Work instructions:
The data is to be set down once more, exactly as it reads.

(Stored data)
%%

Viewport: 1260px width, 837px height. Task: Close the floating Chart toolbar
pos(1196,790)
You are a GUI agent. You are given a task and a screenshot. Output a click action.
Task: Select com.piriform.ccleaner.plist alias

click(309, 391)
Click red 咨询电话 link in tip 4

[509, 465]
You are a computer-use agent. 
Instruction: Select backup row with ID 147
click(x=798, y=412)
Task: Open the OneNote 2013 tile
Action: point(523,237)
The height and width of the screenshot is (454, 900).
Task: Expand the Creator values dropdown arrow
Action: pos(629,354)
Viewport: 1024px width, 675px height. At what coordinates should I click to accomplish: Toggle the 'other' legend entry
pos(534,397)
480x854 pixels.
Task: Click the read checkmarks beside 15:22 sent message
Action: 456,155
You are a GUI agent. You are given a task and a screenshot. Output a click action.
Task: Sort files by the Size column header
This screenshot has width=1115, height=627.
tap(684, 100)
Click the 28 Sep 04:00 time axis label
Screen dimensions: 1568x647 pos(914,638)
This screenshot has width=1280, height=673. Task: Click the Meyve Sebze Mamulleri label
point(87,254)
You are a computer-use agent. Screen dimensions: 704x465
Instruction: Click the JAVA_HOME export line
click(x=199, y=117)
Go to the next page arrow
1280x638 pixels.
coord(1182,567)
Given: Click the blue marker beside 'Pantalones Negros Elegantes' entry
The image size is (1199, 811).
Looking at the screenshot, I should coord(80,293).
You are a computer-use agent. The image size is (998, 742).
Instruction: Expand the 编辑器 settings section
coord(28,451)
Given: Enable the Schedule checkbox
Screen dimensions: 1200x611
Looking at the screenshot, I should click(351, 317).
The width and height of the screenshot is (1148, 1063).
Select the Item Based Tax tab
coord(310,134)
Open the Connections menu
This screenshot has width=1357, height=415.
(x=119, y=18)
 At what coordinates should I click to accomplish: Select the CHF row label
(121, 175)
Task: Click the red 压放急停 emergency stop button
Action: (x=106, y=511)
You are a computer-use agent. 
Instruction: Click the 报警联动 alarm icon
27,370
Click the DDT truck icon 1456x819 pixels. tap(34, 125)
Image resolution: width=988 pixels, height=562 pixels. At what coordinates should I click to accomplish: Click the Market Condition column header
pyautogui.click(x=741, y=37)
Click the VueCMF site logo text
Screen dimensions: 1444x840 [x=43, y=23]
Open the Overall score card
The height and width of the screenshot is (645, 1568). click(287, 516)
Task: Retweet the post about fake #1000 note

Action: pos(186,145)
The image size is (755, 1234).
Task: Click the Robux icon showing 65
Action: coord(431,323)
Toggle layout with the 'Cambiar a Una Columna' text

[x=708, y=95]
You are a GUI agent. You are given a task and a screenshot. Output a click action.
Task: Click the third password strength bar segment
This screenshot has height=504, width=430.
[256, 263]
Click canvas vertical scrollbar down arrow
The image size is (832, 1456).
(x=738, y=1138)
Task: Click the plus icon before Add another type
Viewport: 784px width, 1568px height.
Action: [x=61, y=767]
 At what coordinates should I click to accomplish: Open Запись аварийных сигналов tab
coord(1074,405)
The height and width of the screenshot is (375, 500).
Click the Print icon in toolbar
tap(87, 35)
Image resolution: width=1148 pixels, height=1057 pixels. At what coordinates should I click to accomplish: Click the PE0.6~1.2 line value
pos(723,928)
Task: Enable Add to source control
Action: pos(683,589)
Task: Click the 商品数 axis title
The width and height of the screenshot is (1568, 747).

%%

Exercise answer:
Viewport: 1260px width, 837px height. Task: Close the floating Chart toolbar
pos(1196,790)
You are a GUI agent. You are given a task and a screenshot. Output a click action.
Task: Select com.piriform.ccleaner.plist alias

click(309, 391)
Click red 咨询电话 link in tip 4

[509, 465]
You are a computer-use agent. 
Instruction: Select backup row with ID 147
click(x=798, y=412)
Task: Open the OneNote 2013 tile
Action: point(523,237)
The height and width of the screenshot is (454, 900).
Task: Expand the Creator values dropdown arrow
Action: pos(629,354)
Viewport: 1024px width, 675px height. At what coordinates should I click to accomplish: Toggle the 'other' legend entry
pos(534,397)
480x854 pixels.
Task: Click the read checkmarks beside 15:22 sent message
Action: 456,155
You are a GUI agent. You are given a task and a screenshot. Output a click action.
Task: Sort files by the Size column header
This screenshot has width=1115, height=627.
tap(684, 100)
Click the 28 Sep 04:00 time axis label
Screen dimensions: 1568x647 pos(914,638)
This screenshot has width=1280, height=673. Task: Click the Meyve Sebze Mamulleri label
point(87,254)
You are a computer-use agent. Screen dimensions: 704x465
Instruction: Click the JAVA_HOME export line
click(x=199, y=117)
Go to the next page arrow
1280x638 pixels.
coord(1182,567)
Given: Click the blue marker beside 'Pantalones Negros Elegantes' entry
The image size is (1199, 811).
Looking at the screenshot, I should coord(80,293).
You are a computer-use agent. The image size is (998, 742).
Instruction: Expand the 编辑器 settings section
coord(28,451)
Given: Enable the Schedule checkbox
Screen dimensions: 1200x611
Looking at the screenshot, I should click(351, 317).
The width and height of the screenshot is (1148, 1063).
Select the Item Based Tax tab
coord(310,134)
Open the Connections menu
This screenshot has width=1357, height=415.
(x=119, y=18)
 At what coordinates should I click to accomplish: Select the CHF row label
(121, 175)
Task: Click the red 压放急停 emergency stop button
Action: (x=106, y=511)
You are a computer-use agent. 
Instruction: Click the 报警联动 alarm icon
27,370
Click the DDT truck icon 1456x819 pixels. tap(34, 125)
Image resolution: width=988 pixels, height=562 pixels. At what coordinates should I click to accomplish: Click the Market Condition column header
pyautogui.click(x=741, y=37)
Click the VueCMF site logo text
Screen dimensions: 1444x840 [x=43, y=23]
Open the Overall score card
The height and width of the screenshot is (645, 1568). click(287, 516)
Task: Retweet the post about fake #1000 note

Action: pos(186,145)
The image size is (755, 1234).
Task: Click the Robux icon showing 65
Action: coord(431,323)
Toggle layout with the 'Cambiar a Una Columna' text

[x=708, y=95]
You are a GUI agent. You are given a task and a screenshot. Output a click action.
Task: Click the third password strength bar segment
This screenshot has height=504, width=430.
[256, 263]
Click canvas vertical scrollbar down arrow
The image size is (832, 1456).
(x=738, y=1138)
Task: Click the plus icon before Add another type
Viewport: 784px width, 1568px height.
Action: [x=61, y=767]
 At what coordinates should I click to accomplish: Open Запись аварийных сигналов tab
coord(1074,405)
The height and width of the screenshot is (375, 500).
Click the Print icon in toolbar
tap(87, 35)
Image resolution: width=1148 pixels, height=1057 pixels. At what coordinates should I click to accomplish: Click the PE0.6~1.2 line value
pos(723,928)
Task: Enable Add to source control
Action: pos(683,589)
Task: Click the 商品数 axis title
The width and height of the screenshot is (1568, 747).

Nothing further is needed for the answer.